2. The directions for the sanitizer (Quat-San Plus) on the container indicated that the proper concentration is 200 PPM (parts per million). There was no documentation that indicated the dipsticks were used to ensure the proper concentration of sanitizer.

3. During an interview with the Dietary Manager, conducted on 1/10/11 at 1:20 PM, the above finding was confirmed.

No Description Available

Tag No.: C0283

A. Based on a review of policy and procedure, review of radiation dosimetry reports, and staff interview, it was determined that for three of three quarters for year 2010, (5 of 45 for the quarterly report dated 4/21/20, 8 of 52 for the quarterly report dated 8/26/10, and 25 of 54 for the quarterly report dated 12/7/10), the CAH failed to ensure all staff utilized dosimetry badges properly.

Findings include:

1. The CAH policy and procedure titled, "PERSONNEL MONITORING BADGES" was reviewed on 1/10/11 at approximately 2:00 PM. The policy required, "... C. All personnel issued badges are required to wear the body and/or ring badges during all working hours."

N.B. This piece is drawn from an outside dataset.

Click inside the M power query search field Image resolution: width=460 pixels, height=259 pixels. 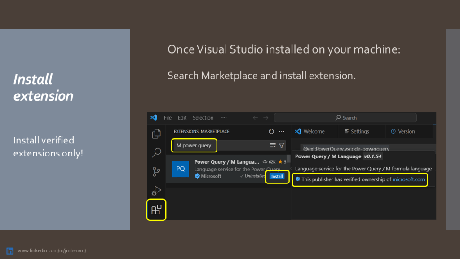coord(194,146)
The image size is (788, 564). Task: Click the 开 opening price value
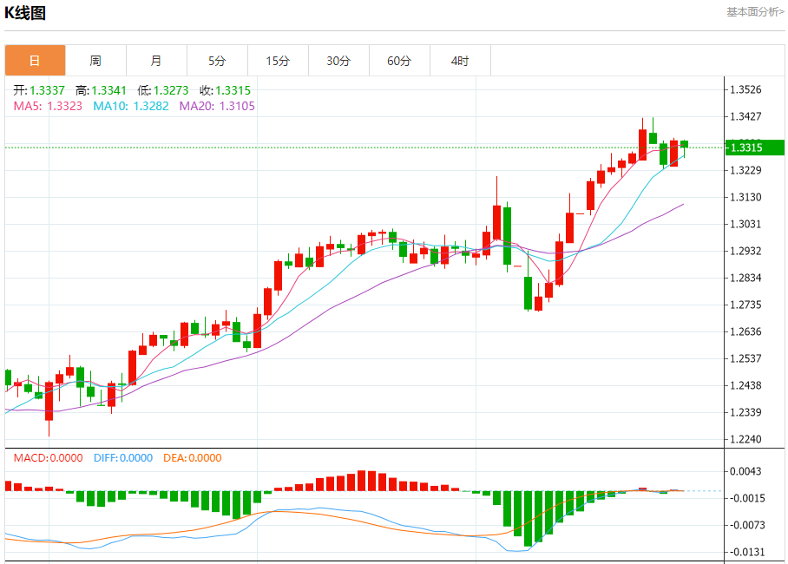(x=39, y=90)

2. The radiation dosimetry reports dated 4/21/10, 3/26/10, and 12/7/10 were reviewed. They indicated that of a total of 151 dosimetry badge readings 38 were marked as "absent" or "unused" (5 of 45 for the quarterly report dated 4/21/20, 8 of 52 for the quarterly report dated 8/26/10, and 25 of 54 for the quarterly report dated 12/7/10).

3. During an interview with the Radiology Manager, conducted on 1/10/11 at 2:00 PM, the above findings were confirmed. It was also verbalized that those dosimeter badges marked as "absent" were lost and therefore, could not be turned in for readings.

No Description Available

Tag No.: C0301

A. Based on review of review of Medical Staff Rules and Regulations, attestation letter, and staff interview, it was determined that the CAH failed to ensure all Medical Records were completed within 20 days as required by Hospital by-laws.

Findings include:

1. The Hospital's Medical Staff Rules and Regulations, reviewed on survey date 1/11/11 at approximately 10:00 AM, required, "..XI. Medical Records:..O. Suspensions, 2. Any medical record shall be considered delinquent when it has been incomplete for more than 20 days.."

2. On survey date 1/11/11 at approximately 1:30 PM, the Health Management Department Manager presented an attestation letter dated 1/11/11, that indicated the CAH has 23 medical records delinquent past 20 days.

3. The findings were verified with the Chief Medical Officer during an interview on 1/11/11 at approximately 1:45 PM.